## THE PROBLEM:
Whatever comes before the line containing "Instruction: Click the" stays out; transcribe that line and all that follow to the end of the records exactly, with no pictures.

(Records from a data source)

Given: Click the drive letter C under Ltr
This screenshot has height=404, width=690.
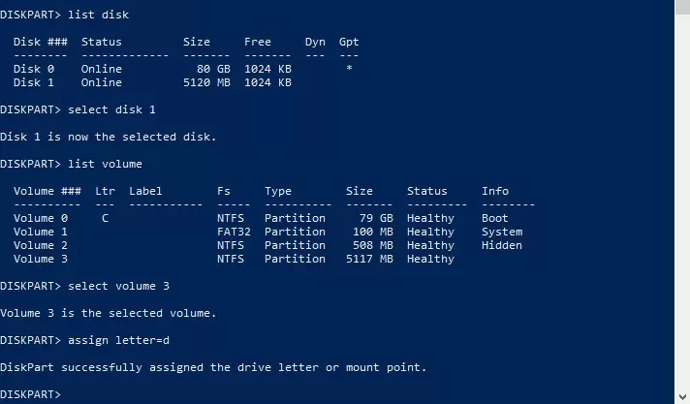Looking at the screenshot, I should coord(105,218).
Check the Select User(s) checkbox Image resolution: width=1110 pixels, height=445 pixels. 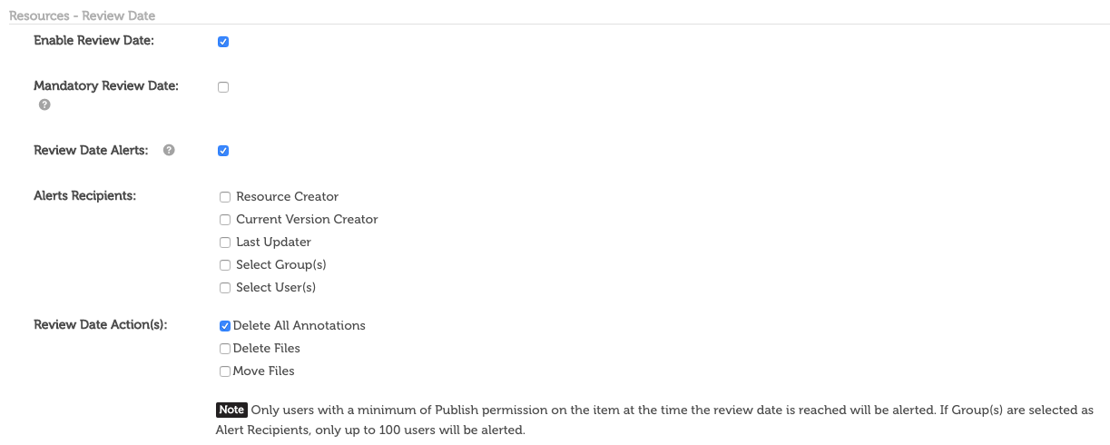point(225,288)
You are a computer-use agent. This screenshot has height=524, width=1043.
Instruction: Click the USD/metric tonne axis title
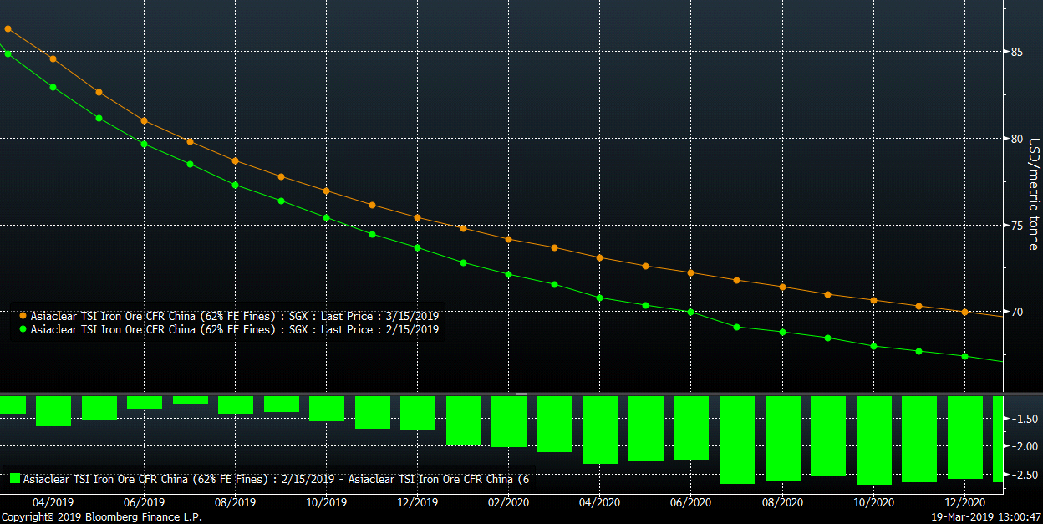coord(1034,194)
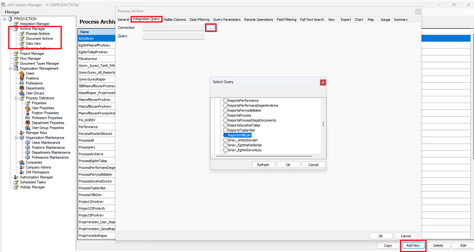This screenshot has width=474, height=252.
Task: Collapse the Archive Manager tree node
Action: (x=10, y=29)
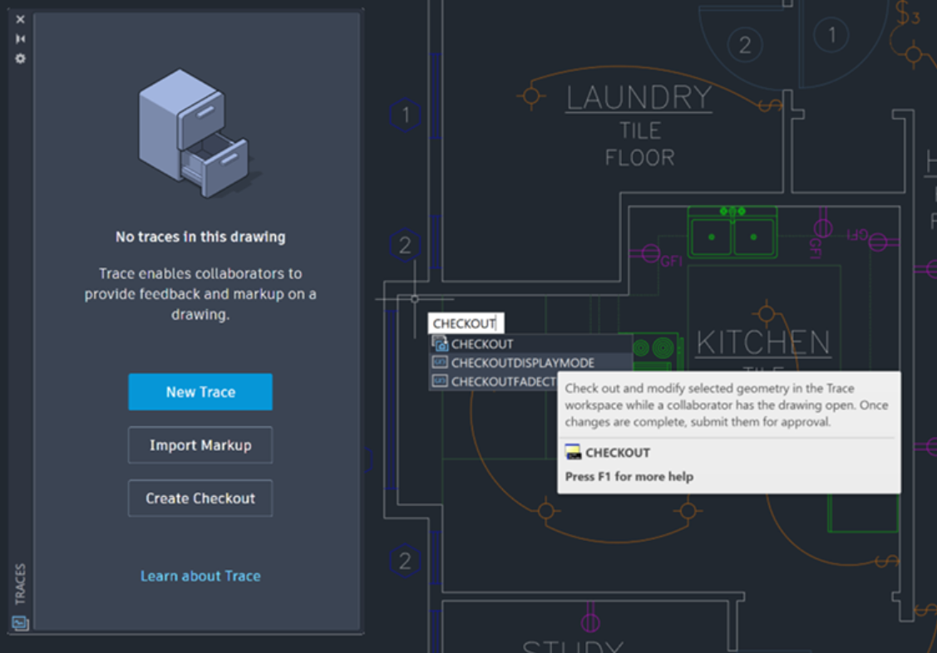Click the icon beside CHECKOUTFADECTL suggestion
937x653 pixels.
point(440,381)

## SOLUTION FOR THIS PROBLEM:
Instruction: Click the USD/metric tonne axis title
coord(1034,194)
This screenshot has width=474, height=252.
Task: Collapse the Archive Manager tree node
Action: (x=10, y=29)
Click the icon beside CHECKOUTFADECTL suggestion
937x653 pixels.
point(440,381)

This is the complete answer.